GIVEN TEXT:
——

Two things that strikes me about that interview. Firstly I’m gong to be generous to him and assume that the ‘we only need a million players’ line was just playful banter that he didn’t actually mean. The history of such claims for other games is an unhappy one. Secondly, I couldn’t help but notice that he mentioned WoW a lot more than he mentioned his own product. Which is an unusual marketing tactic by any standards. I thought this was a one-off and perhaps reflected a certain single-mindedness on the journalist – I certainly remember talking about WAR to press who were basically only interested in framing the interview in terms of how that game stacked up to WoW. This week however at the Gamescom in Cologne, Mr Bilson was at it again, this time talking to Eurogamer.

Eurogamer: I’ve been excited about the Warhammer 40K MMO for a long time. When will it be out?

Danny Bilson: A couple more years. It really is about two years out.

Look, there is an 800 pound gorilla out there called World of Warcraft, which is a fantastic MMO that’s going to get updated with Cataclysm soon and drive a lot of people including myself back into it.

I’m a big MMO fan and player. I’ve played EverQuest, Dark Age of Camelot, City of Heroes, I’ve got a few level 80 characters in WOW. Now, imagine that the people making Dark Millennium Online are all a bunch of guys like me, who love WOW and the expansions it’s had along the way.

We all say to ourselves, ‘We’re not going to get all the WOW players to move to 40K.’ 40K has its own unique coolness and edge. And that edge and glorious gore is not going to appeal to everybody. It appeals to you and I.

But what I know about our 40K game is that if you’ve played WOW you’ll be able to pick up and play this instantly, and you’ll find all these things that feel like upgrades, in a way.

Wait.  WoW again? Sure I guess it’s a reference point for the industry and he’s certainly right to describe it as the ’800 pound gorilla’ of the scene but really, could you, y’know, talk a bit about 40k online rather than WoW for a change?

It has a lot of the same qualities of WOW in terms of ease of use and how the interface is. I want to say that if you play WOW, you’ll be able to jump into Dark Millennium Online really easy.

But you won’t be able to be a Space Marine right away, because that’s a very unique class, if you know the universe. The road there is a great road, and they are in the game.

WoW once again. Man can this guy stop talking about the competition. Seriously Activision Blizzard can afford their own PR guys and.. hold on for just one moment. Run that past me again.

But you won’t be able to be a Space Marine right away, because that’s a very unique class, if you know the universe.

In a Warhammer 40k game ‘you won’t be able to be a Space Marine’ straight away? What the hell? The single most iconic thing about the IP, the poster-child for the entire setting, the first thing that comes to most people’s minds when you say Warhammer 40k isn’t going to be playable at launch?

Scott Jennings said it best so I’ll just point you at his rant here.

Dear THQ, please don’t make this suck. Also please stop talking about WoW and tell us about your game instead.

——

DATASET CONTENT:
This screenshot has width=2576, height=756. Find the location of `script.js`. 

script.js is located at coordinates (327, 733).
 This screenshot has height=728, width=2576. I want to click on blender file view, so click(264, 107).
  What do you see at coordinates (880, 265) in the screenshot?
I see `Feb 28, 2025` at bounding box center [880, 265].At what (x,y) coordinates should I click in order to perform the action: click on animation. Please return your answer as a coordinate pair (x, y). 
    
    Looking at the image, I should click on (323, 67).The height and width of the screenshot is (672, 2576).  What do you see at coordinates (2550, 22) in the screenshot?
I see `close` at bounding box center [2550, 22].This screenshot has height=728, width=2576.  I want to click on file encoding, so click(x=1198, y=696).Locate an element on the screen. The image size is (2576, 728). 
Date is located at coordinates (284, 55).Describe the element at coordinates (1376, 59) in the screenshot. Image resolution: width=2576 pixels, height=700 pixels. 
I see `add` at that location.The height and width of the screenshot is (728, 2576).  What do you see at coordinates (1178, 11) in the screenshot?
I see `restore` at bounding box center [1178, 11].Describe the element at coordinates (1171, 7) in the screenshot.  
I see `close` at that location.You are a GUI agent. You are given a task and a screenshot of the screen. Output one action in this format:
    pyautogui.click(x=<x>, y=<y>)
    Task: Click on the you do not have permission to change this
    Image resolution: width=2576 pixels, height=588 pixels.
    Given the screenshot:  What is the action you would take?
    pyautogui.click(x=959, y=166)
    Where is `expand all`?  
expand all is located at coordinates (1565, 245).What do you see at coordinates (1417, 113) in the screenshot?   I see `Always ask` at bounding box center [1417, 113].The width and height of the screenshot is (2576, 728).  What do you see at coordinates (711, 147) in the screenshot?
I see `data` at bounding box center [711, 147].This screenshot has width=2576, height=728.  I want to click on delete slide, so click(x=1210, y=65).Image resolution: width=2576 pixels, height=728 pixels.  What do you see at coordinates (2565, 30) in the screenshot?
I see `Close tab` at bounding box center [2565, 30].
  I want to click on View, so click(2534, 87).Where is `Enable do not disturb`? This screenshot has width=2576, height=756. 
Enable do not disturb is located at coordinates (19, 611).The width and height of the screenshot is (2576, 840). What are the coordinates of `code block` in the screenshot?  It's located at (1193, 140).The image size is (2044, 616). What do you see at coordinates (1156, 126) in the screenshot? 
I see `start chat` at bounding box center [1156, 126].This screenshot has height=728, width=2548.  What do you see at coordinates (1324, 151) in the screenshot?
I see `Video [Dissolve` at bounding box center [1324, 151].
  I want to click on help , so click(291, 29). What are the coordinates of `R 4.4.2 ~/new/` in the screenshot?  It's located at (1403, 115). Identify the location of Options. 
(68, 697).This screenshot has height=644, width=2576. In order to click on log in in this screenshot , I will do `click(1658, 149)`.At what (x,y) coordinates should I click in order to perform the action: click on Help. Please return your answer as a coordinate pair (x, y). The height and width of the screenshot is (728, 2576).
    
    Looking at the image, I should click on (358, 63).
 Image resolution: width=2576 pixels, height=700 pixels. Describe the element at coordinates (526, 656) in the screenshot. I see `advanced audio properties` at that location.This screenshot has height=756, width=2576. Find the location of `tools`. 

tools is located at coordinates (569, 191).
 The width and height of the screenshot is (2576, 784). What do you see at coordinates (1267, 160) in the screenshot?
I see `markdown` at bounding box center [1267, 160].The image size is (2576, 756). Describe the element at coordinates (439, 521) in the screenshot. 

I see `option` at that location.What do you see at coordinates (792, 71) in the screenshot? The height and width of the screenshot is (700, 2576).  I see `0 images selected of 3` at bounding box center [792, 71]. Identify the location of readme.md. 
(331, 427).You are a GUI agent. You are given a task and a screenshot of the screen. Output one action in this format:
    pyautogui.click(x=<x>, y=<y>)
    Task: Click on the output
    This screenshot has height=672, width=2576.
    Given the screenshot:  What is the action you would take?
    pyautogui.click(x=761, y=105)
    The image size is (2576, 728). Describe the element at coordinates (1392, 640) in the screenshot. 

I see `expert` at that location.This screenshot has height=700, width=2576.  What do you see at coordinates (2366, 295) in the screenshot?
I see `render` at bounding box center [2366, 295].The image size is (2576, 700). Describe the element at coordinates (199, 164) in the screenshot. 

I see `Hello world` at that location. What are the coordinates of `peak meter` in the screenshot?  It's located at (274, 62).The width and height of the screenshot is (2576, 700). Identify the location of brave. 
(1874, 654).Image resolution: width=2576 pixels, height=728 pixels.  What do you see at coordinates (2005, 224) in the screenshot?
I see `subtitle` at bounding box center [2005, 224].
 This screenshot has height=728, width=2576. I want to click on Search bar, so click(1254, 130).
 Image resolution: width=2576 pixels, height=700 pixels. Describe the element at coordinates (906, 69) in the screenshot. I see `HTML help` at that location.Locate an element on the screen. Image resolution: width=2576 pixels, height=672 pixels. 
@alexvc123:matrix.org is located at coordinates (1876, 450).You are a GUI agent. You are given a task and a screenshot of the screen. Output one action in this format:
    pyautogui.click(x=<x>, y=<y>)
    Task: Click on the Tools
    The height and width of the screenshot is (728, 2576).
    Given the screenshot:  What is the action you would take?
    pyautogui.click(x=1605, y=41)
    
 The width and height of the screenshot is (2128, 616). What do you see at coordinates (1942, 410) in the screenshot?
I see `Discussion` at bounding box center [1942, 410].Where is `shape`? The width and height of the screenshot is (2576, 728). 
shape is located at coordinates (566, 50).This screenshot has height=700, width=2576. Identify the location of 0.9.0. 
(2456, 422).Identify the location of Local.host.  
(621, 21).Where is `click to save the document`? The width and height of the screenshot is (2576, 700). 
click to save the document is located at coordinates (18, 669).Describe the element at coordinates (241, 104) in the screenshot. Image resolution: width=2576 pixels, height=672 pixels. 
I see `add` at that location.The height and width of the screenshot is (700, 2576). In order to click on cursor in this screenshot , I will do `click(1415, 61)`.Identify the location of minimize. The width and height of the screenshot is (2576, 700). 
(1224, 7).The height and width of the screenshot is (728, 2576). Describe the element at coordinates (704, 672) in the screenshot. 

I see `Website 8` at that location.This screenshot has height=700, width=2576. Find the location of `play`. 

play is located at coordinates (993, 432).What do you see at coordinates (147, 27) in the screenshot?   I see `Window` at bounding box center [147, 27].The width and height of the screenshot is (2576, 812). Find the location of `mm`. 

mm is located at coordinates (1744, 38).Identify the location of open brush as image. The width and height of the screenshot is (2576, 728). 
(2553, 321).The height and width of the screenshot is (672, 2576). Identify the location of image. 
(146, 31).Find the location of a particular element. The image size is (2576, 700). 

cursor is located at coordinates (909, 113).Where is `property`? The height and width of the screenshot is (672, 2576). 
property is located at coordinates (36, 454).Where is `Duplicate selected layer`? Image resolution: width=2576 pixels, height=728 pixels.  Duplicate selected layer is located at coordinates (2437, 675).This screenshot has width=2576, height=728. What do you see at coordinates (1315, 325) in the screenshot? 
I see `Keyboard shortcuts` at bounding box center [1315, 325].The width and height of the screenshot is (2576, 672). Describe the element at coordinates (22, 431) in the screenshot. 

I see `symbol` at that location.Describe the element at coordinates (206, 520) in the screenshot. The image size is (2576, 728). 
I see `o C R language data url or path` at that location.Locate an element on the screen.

——

TASKS TO COMPLETE:
1. Translate this sentence from the Dark Millennium Online post into Spanish: "The history of such claims for other games is an unhappy one."
2. Reproduce the passage of the Dark Millennium Online post starting with "But what I know" and going on through "Online really easy.".
Work only from the Dark Millennium Online post and disregard the material.

EXERCISE RESPONSES:
1. La historia de afirmaciones de ese tipo sobre otros juegos no es nada feliz.

2.
But what I know about our 40K game is that if you’ve played WOW you’ll be able to pick up and play this instantly, and you’ll find all these things that feel like upgrades, in a way.

Wait.  WoW again? Sure I guess it’s a reference point for the industry and he’s certainly right to describe it as the ’800 pound gorilla’ of the scene but really, could you, y’know, talk a bit about 40k online rather than WoW for a change?

It has a lot of the same qualities of WOW in terms of ease of use and how the interface is. I want to say that if you play WOW, you’ll be able to jump into Dark Millennium Online really easy.